■ WORK INSTRUCTIONS
1) Answer these questions from the forum thread, one per line:
(a) According to the ad, what does the cabana cost?
(b) How many times has Spider Rider been to the mansion for work?
(c) What monthly price does Dark Angel 27 give for going to the gym?
2) In the forum thread, which members mention the sum of 22 grand in their own words rather than in a quotation? List their usernames.
3) Recast the forum thread paragraph beginning "Hey Spooky1, can I go with you?" as a short list of its main points.

■ TEXT TO READ
·····

# Playboy Halloween Tickets 22 Grand



## Spider Rider (Nov 8, 2006)

I found this on craigslist. I'm going to ask the wife if I can increase this year's Halloween budget.

http://sfbay.craigslist.org/eby/cto/1873628080.html

"Yes you read correctly, 10 tickets to THE PLAYBOY MANSION Price includes VIP CABANA with private server and all you can eat and drink, Top shelf and gourmet buffet, This is a RARE opportunity to get behind the Gates of the Playboy Mansion. 
Too many extras to list, VISA MC Ok contact Steve for more details Costumes required !!!!! High Rollers who are young at heart are welcome !!! Each guest must be registered in advance. Cabana is $10,000 and the 10 tickets can be broken down on 10 different VISA MC Cards, I have my photos from last years event, this year I am going in the pool !!!! "


----------



## kprimm (Mar 14, 2009)

This event would kill me. I would have a heart attack spending the 22 grand, and then another one when i got there and saw those girls.


----------



## RoxyBlue (Oct 6, 2008)

Sounds more like a not-so-rare opportunity to be bilked out of 22 grand


----------



## The Creepster (Sep 18, 2009)

Overrated


----------



## The Watcher (Sep 13, 2008)

For 22 grand, I think they should come here and take care of the yard and house.


----------



## Spooky1 (Aug 25, 2008)

RoxyBlue said:


> Sounds more like a not-so-rare opportunity to be bilked out of 22 grand


So Roxy, I shouldn't have bought those tickets? :googly:


----------



## Devils Chariot (May 23, 2007)

I could get so much more for 22 grand. WAAAAAYYYY more. So much more even the devil would call and say " Tone it down buddy, tone it down".


----------



## PirateLady (Jul 23, 2010)

Just think of all the props you could make for 22 grand............


----------



## DeathTouch (Sep 6, 2005)

"Pardon me ladies. Does anyone have any grey poupon? My sandwitch is a little limp."


----------



## Spider Rider (Nov 8, 2006)

Hey Spooky1, can I go with you? I've been to the mansion 3 times for work but never at an "event". He He, I've got 5 bucks I could chip in. I just posted this ad 'cause it cracked me up that first - it's on craigslist and second - 22 fricken grand! Just wanted to make sure you know that I'm not connected with this , even though I am a Steve. (If this was me I wouldn't be selling it)


----------



## Dark Angel 27 (Sep 11, 2008)

The Creepster said:


> Overrated


I agree with The Creepster. Waaaay overrated. You could find the same thing going to the gym for only 40 a month! Minus the cabana of course


----------

·····

■ DATA
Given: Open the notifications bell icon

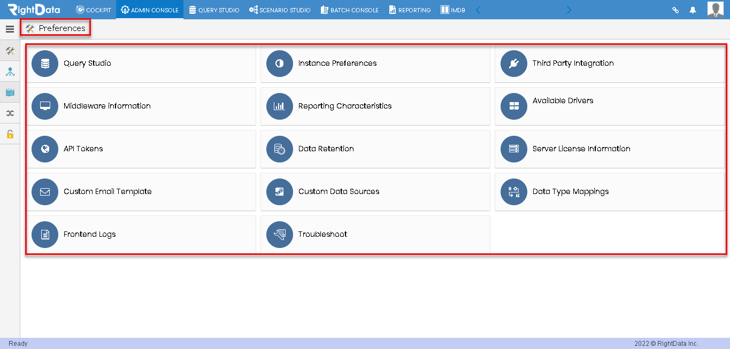Looking at the screenshot, I should point(693,10).
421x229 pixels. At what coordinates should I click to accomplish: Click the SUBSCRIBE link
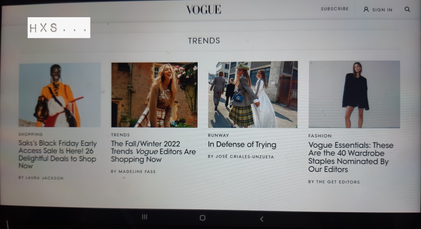pyautogui.click(x=335, y=9)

·····

■ FINAL ANSWERS
1)
(a) $10,000
(b) 3 times
(c) 40 a month

2) kprimm, RoxyBlue, The Watcher, Devils Chariot, PirateLady, Spider Rider

3)
- Asks Spooky1 if they can go along.
- Has been to the mansion 3 times for work, but never at an "event."
- Offers to chip in 5 bucks.
- Posted the ad because it was funny that it was on craigslist and cost 22 grand.
- Is not connected with the ad despite being named Steve.
- Would not be selling the tickets if they were theirs.